• _ABOUT THIS EXERCISE_: Below are the entries; return exactly the line with "Given: Open Importation fichier .CSV page" and every later line, without anything else.
::: RECORDS FOR PROCESSING :::
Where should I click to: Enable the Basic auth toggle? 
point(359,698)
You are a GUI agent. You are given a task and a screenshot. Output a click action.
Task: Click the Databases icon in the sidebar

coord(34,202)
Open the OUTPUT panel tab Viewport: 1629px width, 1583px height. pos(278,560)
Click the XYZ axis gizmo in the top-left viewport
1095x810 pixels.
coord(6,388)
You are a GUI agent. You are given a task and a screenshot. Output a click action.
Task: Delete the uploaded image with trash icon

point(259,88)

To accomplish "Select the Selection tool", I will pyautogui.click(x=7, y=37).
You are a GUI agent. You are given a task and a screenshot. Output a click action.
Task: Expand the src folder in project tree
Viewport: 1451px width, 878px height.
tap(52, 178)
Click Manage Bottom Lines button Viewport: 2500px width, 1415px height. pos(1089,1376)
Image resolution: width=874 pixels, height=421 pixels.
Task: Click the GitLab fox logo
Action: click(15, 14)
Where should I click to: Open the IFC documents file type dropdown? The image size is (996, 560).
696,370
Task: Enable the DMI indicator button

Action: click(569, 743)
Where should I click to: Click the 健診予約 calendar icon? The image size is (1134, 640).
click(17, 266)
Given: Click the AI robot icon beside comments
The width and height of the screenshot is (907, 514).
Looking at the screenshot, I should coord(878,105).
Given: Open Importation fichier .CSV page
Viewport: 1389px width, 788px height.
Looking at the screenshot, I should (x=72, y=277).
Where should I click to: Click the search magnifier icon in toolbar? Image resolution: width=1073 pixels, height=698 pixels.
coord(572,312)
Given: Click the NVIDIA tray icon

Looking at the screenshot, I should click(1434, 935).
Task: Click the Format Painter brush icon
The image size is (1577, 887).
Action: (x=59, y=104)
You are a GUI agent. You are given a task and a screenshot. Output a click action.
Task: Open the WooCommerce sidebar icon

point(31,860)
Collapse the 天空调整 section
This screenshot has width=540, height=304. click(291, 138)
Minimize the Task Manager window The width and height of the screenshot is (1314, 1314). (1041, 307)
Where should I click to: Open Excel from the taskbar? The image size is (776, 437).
:::
• _SOLUTION TO THIS EXERCISE_:
Given: Open Importation fichier .CSV page
Viewport: 1389px width, 788px height.
Looking at the screenshot, I should (x=72, y=277).
Where should I click to: Click the search magnifier icon in toolbar? Image resolution: width=1073 pixels, height=698 pixels.
coord(572,312)
Given: Click the NVIDIA tray icon

Looking at the screenshot, I should click(1434, 935).
Task: Click the Format Painter brush icon
The image size is (1577, 887).
Action: (x=59, y=104)
You are a GUI agent. You are given a task and a screenshot. Output a click action.
Task: Open the WooCommerce sidebar icon

point(31,860)
Collapse the 天空调整 section
This screenshot has width=540, height=304. click(291, 138)
Minimize the Task Manager window The width and height of the screenshot is (1314, 1314). (1041, 307)
Where should I click to: Open Excel from the taskbar? The image size is (776, 437).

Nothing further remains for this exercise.